Good morning or afternoon, sir or madam, my name is David.  Is it possible to speak to the novel reader in the household, please? I'm looking for just a few minutes of their time to gather some feedback on the quality and content of modern fiction. This is not a sales call, their answers will be treated with complete confidentiality and will be used by the publishing industry to to improve the quality of its characters, descriptions and narrative dynamics. Thank you.

There would then follow a comprehensive and rigorously-structured matrix of questions, expertly assembled by crack Knowledge Engineers to solicit the maximum practical data yield.  

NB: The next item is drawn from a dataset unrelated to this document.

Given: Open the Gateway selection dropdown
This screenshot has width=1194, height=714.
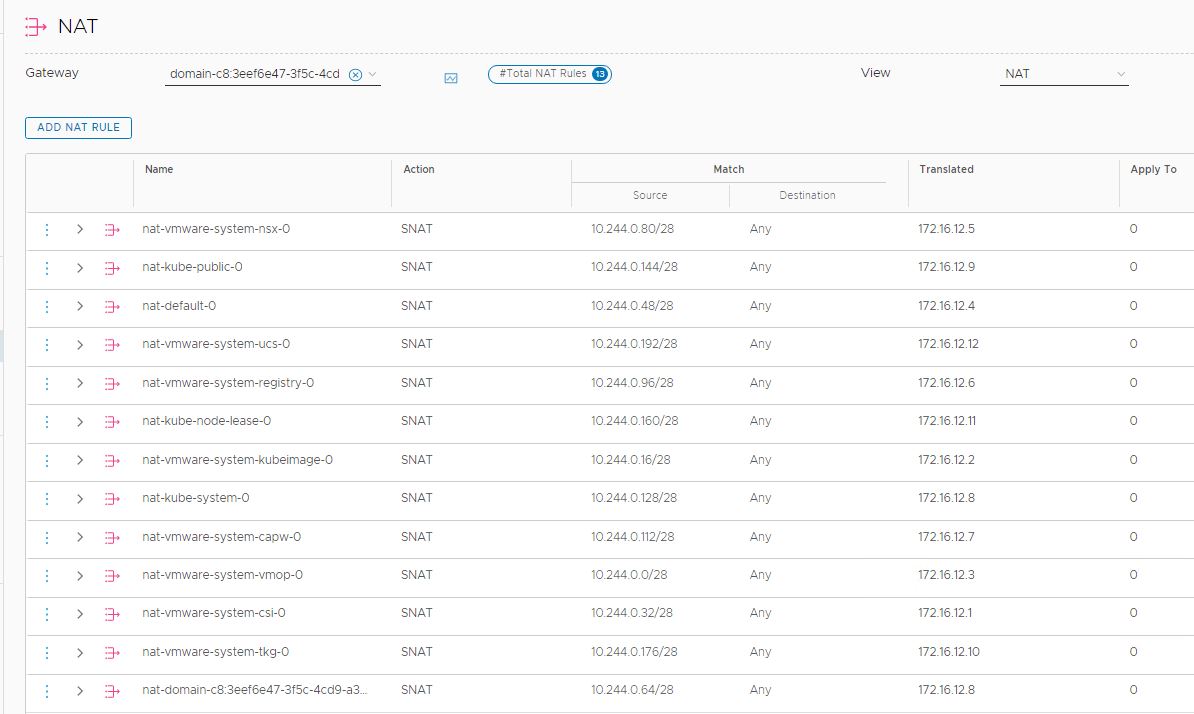Looking at the screenshot, I should click(x=372, y=74).

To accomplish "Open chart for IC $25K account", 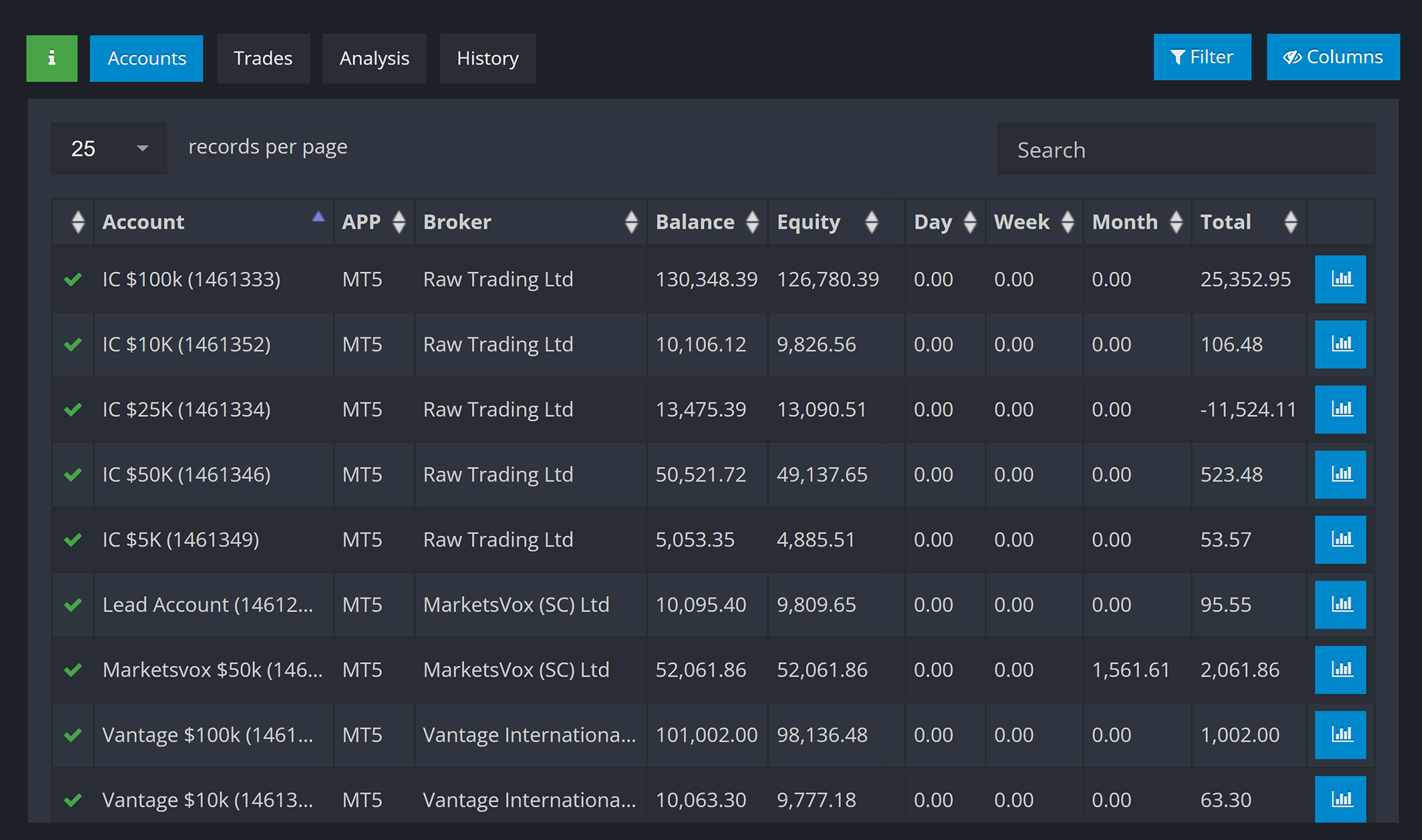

Sample  sections would include:

Now, thinking about the last novel you read and its principal narrator, would you say that person was:

(a) Omniscient

(b) Reasonably trustworthy

(c) Utterly unreliable

(d) Not to be touched with a barge-pole

and -

I'd like you now to consider any passages in your novel which explicitly described sexual incidents. Did you find such scenes:

(a) Moving and arousing

(b) Gratuitous, redolent of authorial wish-fulfillment, but otherwise inoffensive

(c) Unintentionally hilarious, due to the use of bizarre imagery and metaphor

(d) Seeming to relate to some species other than human, and likely to produce not insignificant physical damage if attempted in reality

and also -

I wonder if you could you tell me, with respect to the 'blurb' or 'endorsement' on the front cover of your novel, did it:

(a) Understate the sheer literary brilliance and emotional heft of the book

(b) More or less, albeit a trifle hysterically, reflect your reading experience

(c) Compare the book to two or more other writers or works in a manner which, at the time of creating the blurb, must have sounded terrifically erudite to the blurb-writer but actually resulted in evoking some kind of bizarre Frankensteinian construct, e.g. 'As if Poe were re-writing Austen with Kafka's fountain pen'

(d) sound eerily similar to the blurb written by the author of your book for the most recent novel written by the blurb-writer.

And so on.

I could have, but chose not to, prevented myself from departing with a few more literary works which are appropriate to the current weather scenario:


Frozencrantz and Guildenstern are Dead
Icing the Body Electric
The Adventures of Sexton Flake.


I will practice that restraint.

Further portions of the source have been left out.